Rapamycin attenuates mitochondrial superoxide anions production and restores mitochondrial respiration in TAFAZZIN-deficient cells. (A) Confocal imaging analysis of the mitochondrial superoxide anions in primary WT and TAFAZZIN KD MEFs. MEFs were cultured in the presence or absence of rapamycin (1 μM) or vehicle for 4 h, followed by staining with MitoTracker Green and MitoSOX Red. Scale bar: 20 μm. (B) Quantitative analysis of MitoSOX Red fluorescence intensity.
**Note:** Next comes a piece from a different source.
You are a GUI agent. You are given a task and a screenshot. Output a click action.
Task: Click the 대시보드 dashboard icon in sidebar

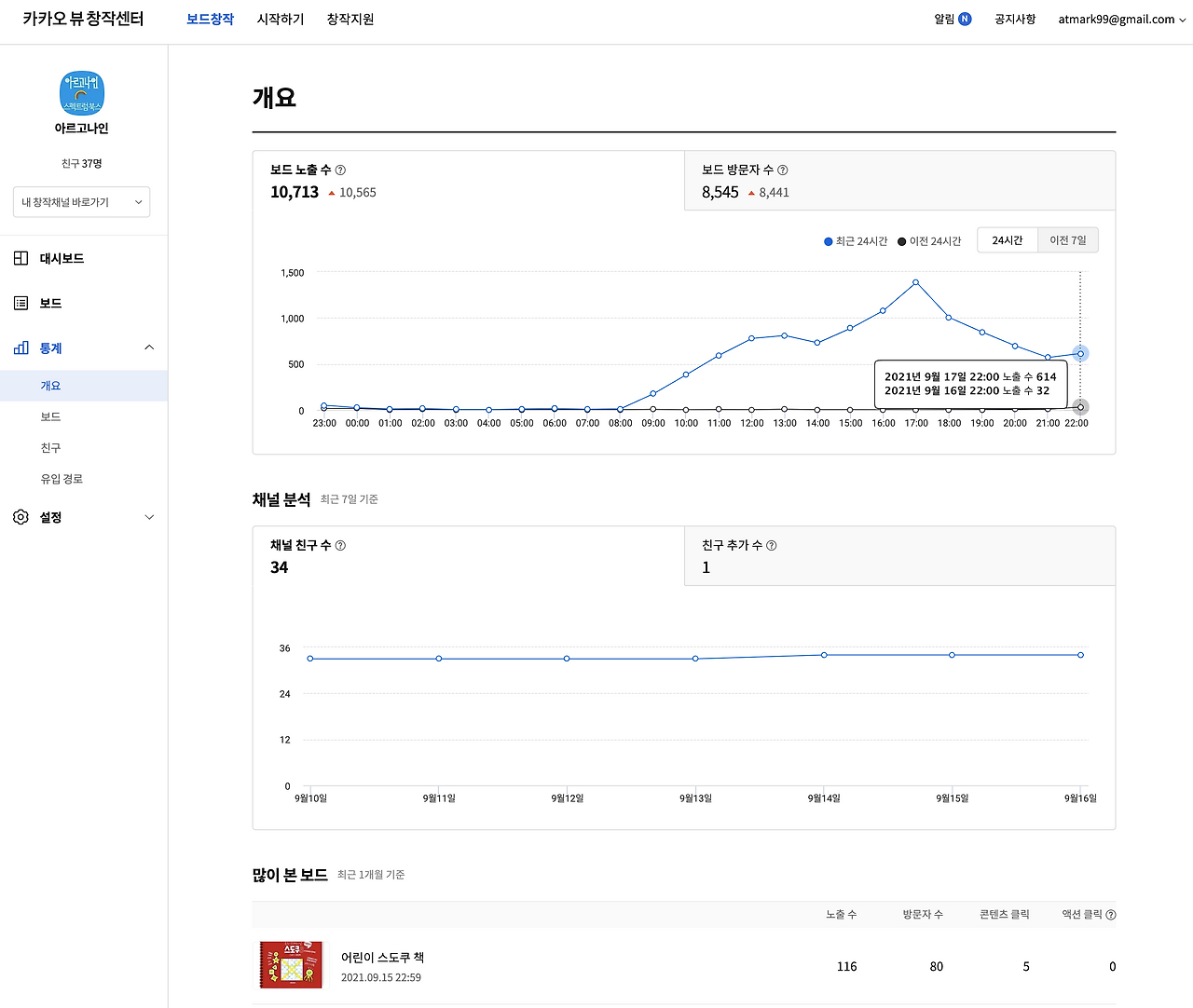pyautogui.click(x=21, y=258)
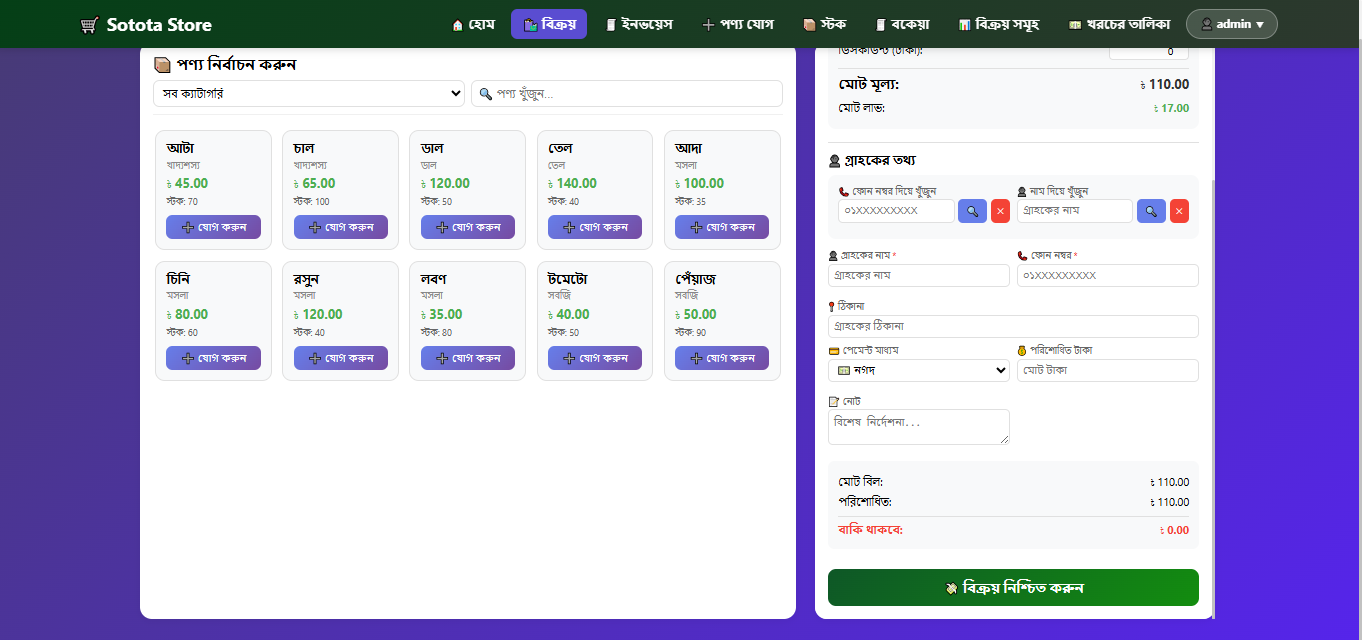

All images were taken at the same settings, and the MitoSOX Red intensity was analyzed using ImageJ software. n > 30 cells per group. (C) Seahorse analysis of OCR in isolated mitochondria from the heart of WT and TAFAZZIN KD mice. The OCRs were measured from equal amount of mitochondria isolated from frozen heart samples in response to succinate/rotenone (Succ/Rot), antimycin A (AA), TMPD/ascorbate (TPMD/Asc), and sodium azide treatment. n = 6–7 per group. (D) Quantitative analysis of Succ/Rot- and TMPD/Asc (complex IV, CIV)-dependent respiration in isolated mitochondria from frozen heart samples shown in panel C. (E) Seahorse analysis of mitochondrial OCR in primary WT and TAFAZZIN KD MEFs in response to treatment with rapamycin (1 μM) or vehicle for 4 h. The OCR was normalized by protein concentration in each sample. (F) Quantitative analysis of OCR from basal, maximal, and ATP-linked respiration, as well as spare capacity in primary MEFs shown in panel E. Data are represented as mean ± SD. *p < 0.05, **p < 0.01, ***p < 0.001 by one-way ANOVA.

Figure 7.

Rapamycin restores lysosomal morphology and mitophagy in TAFAZZIN KD MEFs. (A) Confocal imaging analysis of lysosomal morphology in MEFs. Primary MEFs from TAFAZZIN KD and WT mice were treated with rapamycin (1 μM) or vehicle for 4 h, followed by staining with MitoTracker Red and LysoTracker Green to label mitochondria and lysosomes, respectively. Scale bar: 10 μm. Arrow heads highlight the enlarged lysosomes. (B and C) Quantitative analysis of the average size of lysosomes (B) and the percentage of enlarged lysosomes (>1 μm²) (C) in WT and TAFAZZIN KD MEFs in response to rapamycin treatment. n > 15 cells per group. (D) Confocal imaging analysis of the mitolysosomes formation in MEFs in response to induction of mitophagy by CCCP (20 μM) for 1 h. For rapamycin treatment, cells were pre-treated with rapamycin (1 μM) for 3 h, followed by CCCP treatment. Scale bar: 20 μm. Arrow heads highlight the enlarged lysosomes, and arrows highlight the co-localization of MitoTracker Red with LysoTracker Green. (E) Quantitative analysis of the co-localization of MitoTracker Red with LysoTracker Green in MEFs in response to CCCP and rapamycin treatment. n = 50 cells per group. Data are represented as mean ± SD. *p < 0.05, **p < 0.01, ***p < 0.001 by two-way ANOVA. n.s, no significance.